Problem → Consider the records below. How many of their lines include the word "computer"? State the number and nothing else.
------------------------
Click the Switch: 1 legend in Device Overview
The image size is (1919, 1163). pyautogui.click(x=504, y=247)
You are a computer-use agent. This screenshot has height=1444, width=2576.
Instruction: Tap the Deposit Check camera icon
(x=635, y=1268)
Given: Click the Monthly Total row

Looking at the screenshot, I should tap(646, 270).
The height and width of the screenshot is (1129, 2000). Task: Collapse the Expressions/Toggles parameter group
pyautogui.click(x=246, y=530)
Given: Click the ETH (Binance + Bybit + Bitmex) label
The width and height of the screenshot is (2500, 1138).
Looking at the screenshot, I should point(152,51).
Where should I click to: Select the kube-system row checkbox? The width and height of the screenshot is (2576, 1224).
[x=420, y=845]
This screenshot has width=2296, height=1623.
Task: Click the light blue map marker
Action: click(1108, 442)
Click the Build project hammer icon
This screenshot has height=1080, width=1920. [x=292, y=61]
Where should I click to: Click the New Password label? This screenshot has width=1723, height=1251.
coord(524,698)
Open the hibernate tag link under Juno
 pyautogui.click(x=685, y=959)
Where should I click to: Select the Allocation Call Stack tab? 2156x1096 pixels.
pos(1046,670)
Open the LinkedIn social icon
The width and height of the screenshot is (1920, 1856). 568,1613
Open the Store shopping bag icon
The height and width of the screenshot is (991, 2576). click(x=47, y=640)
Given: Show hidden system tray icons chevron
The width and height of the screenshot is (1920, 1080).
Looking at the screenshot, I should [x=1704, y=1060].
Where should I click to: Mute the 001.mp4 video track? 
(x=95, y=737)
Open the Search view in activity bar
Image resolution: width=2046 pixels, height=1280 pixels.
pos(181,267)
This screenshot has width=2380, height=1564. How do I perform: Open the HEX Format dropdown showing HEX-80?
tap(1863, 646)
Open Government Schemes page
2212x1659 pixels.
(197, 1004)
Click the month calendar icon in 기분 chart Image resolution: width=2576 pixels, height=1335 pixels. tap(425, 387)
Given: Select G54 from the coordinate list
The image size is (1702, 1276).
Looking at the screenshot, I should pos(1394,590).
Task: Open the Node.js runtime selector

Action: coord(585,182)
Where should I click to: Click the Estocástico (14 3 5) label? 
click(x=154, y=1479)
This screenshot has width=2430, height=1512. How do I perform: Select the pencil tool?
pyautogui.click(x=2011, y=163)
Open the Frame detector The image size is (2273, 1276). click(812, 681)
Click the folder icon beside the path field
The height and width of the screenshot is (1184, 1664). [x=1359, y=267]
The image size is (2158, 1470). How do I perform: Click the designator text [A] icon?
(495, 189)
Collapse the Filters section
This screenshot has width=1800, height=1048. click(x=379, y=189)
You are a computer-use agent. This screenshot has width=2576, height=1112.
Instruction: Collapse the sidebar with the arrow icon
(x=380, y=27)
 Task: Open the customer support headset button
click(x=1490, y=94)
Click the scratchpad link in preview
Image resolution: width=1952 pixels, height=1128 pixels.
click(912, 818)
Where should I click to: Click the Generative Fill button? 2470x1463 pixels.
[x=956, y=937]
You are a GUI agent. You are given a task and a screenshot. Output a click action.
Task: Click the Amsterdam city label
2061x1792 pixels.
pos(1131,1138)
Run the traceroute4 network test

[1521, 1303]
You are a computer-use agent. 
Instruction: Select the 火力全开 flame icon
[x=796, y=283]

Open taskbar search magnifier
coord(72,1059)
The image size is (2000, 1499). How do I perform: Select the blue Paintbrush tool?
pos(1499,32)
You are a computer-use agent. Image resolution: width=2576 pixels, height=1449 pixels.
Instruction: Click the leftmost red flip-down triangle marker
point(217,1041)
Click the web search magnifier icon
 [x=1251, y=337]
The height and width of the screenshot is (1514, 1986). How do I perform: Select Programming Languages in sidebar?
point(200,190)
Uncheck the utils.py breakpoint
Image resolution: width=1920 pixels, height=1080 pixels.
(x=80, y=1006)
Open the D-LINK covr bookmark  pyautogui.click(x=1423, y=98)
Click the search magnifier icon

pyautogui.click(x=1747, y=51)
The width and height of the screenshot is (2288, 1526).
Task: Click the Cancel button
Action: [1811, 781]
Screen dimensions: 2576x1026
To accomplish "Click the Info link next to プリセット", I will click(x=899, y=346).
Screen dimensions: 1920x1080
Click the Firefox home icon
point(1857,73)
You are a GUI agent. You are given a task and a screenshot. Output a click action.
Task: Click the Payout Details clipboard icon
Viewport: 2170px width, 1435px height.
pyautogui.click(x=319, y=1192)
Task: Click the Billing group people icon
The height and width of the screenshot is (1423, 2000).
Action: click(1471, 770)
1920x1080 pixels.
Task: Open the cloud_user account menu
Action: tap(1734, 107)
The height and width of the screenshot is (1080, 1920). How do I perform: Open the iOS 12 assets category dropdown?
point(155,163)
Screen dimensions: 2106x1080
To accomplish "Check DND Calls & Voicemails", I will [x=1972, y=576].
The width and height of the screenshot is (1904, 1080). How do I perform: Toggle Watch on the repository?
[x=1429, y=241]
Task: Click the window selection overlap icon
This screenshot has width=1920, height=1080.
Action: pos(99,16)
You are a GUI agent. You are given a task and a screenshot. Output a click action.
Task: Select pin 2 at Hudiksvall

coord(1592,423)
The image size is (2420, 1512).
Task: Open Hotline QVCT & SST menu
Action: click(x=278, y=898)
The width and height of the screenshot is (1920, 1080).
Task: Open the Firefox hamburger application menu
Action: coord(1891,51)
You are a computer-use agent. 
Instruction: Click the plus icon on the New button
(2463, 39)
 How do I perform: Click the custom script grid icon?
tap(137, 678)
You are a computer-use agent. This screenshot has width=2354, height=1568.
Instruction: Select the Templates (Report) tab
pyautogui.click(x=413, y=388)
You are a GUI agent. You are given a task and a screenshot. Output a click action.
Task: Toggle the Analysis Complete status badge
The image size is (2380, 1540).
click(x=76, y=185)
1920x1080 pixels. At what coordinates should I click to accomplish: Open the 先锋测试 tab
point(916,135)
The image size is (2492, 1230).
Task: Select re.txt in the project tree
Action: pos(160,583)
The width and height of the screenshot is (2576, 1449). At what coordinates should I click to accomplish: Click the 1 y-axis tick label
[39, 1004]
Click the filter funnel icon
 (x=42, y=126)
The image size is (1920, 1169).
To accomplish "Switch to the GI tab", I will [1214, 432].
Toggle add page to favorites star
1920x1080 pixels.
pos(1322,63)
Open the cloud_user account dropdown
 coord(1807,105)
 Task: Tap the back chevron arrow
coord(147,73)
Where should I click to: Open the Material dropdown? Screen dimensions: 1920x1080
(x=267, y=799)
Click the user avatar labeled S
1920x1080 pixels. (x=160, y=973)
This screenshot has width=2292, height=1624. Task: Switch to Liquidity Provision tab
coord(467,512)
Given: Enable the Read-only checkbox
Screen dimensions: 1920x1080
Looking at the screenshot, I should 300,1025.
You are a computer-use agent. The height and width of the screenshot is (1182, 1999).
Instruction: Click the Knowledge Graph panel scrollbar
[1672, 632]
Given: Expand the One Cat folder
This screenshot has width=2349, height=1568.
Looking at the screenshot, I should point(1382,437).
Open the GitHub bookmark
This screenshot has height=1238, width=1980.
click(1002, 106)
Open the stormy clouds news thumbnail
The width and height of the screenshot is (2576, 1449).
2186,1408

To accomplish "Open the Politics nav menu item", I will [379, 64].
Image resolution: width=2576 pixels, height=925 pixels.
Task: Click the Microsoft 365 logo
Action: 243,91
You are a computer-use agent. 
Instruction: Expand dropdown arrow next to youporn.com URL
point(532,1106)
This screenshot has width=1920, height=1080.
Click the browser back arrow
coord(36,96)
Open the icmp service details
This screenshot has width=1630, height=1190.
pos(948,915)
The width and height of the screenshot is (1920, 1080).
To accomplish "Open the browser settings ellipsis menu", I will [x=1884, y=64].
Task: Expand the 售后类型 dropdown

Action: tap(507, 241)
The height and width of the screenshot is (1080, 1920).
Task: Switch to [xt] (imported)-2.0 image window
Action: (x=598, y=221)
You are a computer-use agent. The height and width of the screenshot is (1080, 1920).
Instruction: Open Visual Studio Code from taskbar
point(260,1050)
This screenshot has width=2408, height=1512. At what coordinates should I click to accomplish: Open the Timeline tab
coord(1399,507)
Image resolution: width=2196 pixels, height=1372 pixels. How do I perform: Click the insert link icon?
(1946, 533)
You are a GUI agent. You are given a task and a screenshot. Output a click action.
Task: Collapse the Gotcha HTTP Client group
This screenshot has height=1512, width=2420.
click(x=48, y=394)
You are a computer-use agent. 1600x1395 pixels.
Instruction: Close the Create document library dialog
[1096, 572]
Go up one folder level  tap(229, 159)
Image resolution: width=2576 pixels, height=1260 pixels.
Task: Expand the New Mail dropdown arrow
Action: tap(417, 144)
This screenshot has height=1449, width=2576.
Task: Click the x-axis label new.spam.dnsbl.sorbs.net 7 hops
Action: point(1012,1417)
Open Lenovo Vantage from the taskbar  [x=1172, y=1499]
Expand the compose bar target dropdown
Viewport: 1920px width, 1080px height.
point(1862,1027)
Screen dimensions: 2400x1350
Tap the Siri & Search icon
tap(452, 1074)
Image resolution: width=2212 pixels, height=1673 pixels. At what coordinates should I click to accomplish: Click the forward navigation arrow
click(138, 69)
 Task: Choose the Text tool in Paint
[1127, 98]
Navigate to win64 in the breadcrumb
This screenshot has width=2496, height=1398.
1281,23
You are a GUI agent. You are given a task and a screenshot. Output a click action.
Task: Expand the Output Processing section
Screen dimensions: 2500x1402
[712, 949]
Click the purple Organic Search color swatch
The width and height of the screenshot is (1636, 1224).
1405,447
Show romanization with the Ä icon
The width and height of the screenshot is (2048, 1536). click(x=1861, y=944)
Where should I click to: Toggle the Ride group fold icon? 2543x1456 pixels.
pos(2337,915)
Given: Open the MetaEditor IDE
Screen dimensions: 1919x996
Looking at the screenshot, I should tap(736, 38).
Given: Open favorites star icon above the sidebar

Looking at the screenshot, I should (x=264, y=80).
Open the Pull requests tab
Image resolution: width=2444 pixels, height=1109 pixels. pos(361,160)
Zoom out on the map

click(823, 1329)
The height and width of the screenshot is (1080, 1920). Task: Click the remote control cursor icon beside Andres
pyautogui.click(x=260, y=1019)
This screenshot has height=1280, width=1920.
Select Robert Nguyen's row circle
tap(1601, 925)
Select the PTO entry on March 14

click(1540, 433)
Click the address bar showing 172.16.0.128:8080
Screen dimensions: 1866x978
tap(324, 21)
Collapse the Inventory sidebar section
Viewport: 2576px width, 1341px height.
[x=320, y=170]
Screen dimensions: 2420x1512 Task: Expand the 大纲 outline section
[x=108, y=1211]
------------------------
Output of the task → 10